WASHINGTON - CSX Corp, the big railroad company headed by Treasury Secretary-designate John W. Snow, paid no federal income taxes during at least two of the past four years despite recording more than $1 billion in pretax profits.
Over the same four-year period, the company gave Snow $36 million in salary, bonuses, stock and options, and forgave a $24 million loan so he wouldn't lose money along with other shareholders as the company's stock price declined.
Although CSX's tax and compensation practices appear to be legal, these and other aspects of Snow's career suggest the man President Bush has chosen to head his revamped economic team may have plenty of explaining to do before he takes the oath of office.
"Treasury is supposed to make sure that the taxes are collected fairly," said Robert McIntyre, director of Citizens for Tax Justice, an advocacy group that opposes many corporate tax breaks. "Bush has just nominated a guy who thinks it's dandy that his company's contributing nothing to help support the country."
Snow's defenders dismiss most of the criticism as politically motivated cheap shots, and express confidence he will convince Congress, and the nation, of his suitability to serve as the nation's chief financial officer.
"The president is very confident that all the investigation that is relevant on this issue has been looked at thoroughly and fully, and that the Senate will take a look at all this as well, and that this nominee will be confirmed," said White House press secretary Ari Fleischer.
Yet even if Snow successfully defends CSX's tax returns and his own pay, other issues are sure to be raised on Capitol Hill. Among them: the cancellation of loans he received to buy company stock, and his sale of CSX shares shortly before the disclosure of financial setbacks.
Snow's private-sector resume bears a striking similarity to those of his new bosses, Bush and Vice President Dick Cheney. The president has been bedeviled by persistent questions about his stock sales while serving on the board of Harken Energy Corp. 12 years ago. Cheney has drawn fire for his actions as CEO of Halliburton Co., an oil services firm under investigation for its accounting practices.
Even Snow's critics concede they have no evidence that he and his company have not played by the rules governing corporate accounting and compensation. But that may only reinforce perceptions that big business is allowed to engage in practices and enjoy tax breaks not available to ordinary taxpayers.
The company has made clear its desire to pay the government as little as possible.
"CSX will pursue all available opportunities to pay the lowest federal, state and foreign taxes, consistent with applicable laws and regulations and the company's obligation to carry a fair share of the cost of government," management said in its 2001 report to shareholders.
Snow made the same basic argument on behalf of the nation's biggest corporations when he lobbied on Capitol Hill as chairman of the Business Roundtable in the mid-1990s.
According to an analysis of corporate disclosure documents by McIntyre's advocacy group, which posted the results on its Internet site, CSX paid no federal income taxes in 1998, 2000 and 2001. Instead, it received federal rebates of more than $150 million by claiming a number of tax breaks, including accelerated depreciation of equipment purchases.
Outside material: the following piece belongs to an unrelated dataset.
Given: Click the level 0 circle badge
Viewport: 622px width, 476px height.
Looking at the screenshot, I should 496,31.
McIntyre's figures appear to square with footnotes contained in CSX annual reports for the four years in question. In its itemization of the company's income tax accounting, CSX listed federal rebates of $103 million in 1998, $53 million in 2000 and $64 million in 2001, and a tax payment of $65 million in 1999.
The company said it deferred $474 million in federal taxes over the four years, which suggests it ultimately may be required to pay that amount to the government. In the meantime, it has been able to use the money for other purposes.
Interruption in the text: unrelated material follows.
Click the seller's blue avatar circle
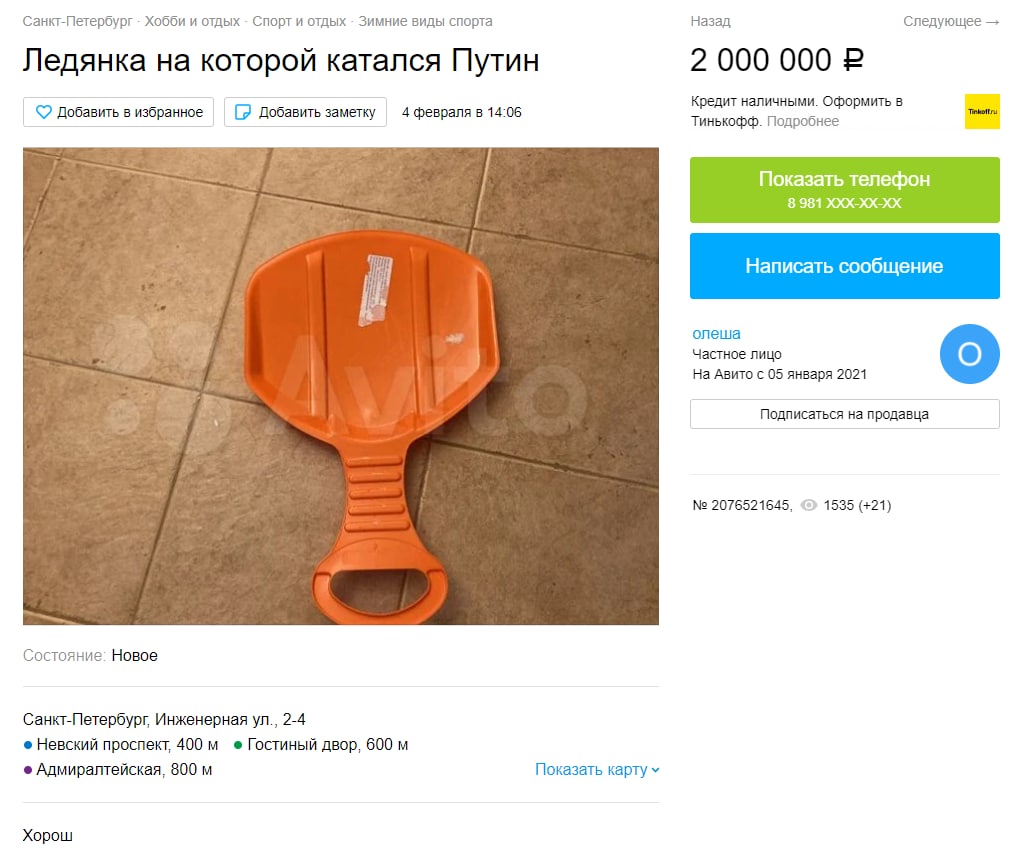The width and height of the screenshot is (1018, 853). point(969,354)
Over the same period, Snow received salary, bonuses and other cash compensation totaling $15.6 million, CSX stock worth $8.4 million, and stock options valued at $12.5 million, for a total pay package of $36.5 million, according to CSX's filings with the Securities and Exchange Commission.
CSX is by no means the only company that has deferred taxes by taking advantage of the many deductions and credits created by Congress to boost corporate cash flow and encourage investment. In fact, the White House is expected to propose expanded business write-offs as part of a new tax-cut initiative it will unveil next year.
CSX and White House officials disputed some aspects of McIntyre's analysis, saying the company had avoided paying federal taxes in only two years, 1998 and 2001. They said they could not explain the discrepancy, but insisted the company had done nothing wrong.
White House officials, congressional Republicans, political analysts and financial experts were quick to defend Snow's record at CSX.
"He did nothing wrong," said Charles Gabriel, senior Washington analyst for Prudential Securities. "This is a publicly traded company that's using the congressionally enacted tax laws to try to ... advance its cause and take care of its stakeholders. What's wrong with that?"
Warren Vieth and Richard Simon write for the Los Angeles Times, a Tribune Publishing newspaper.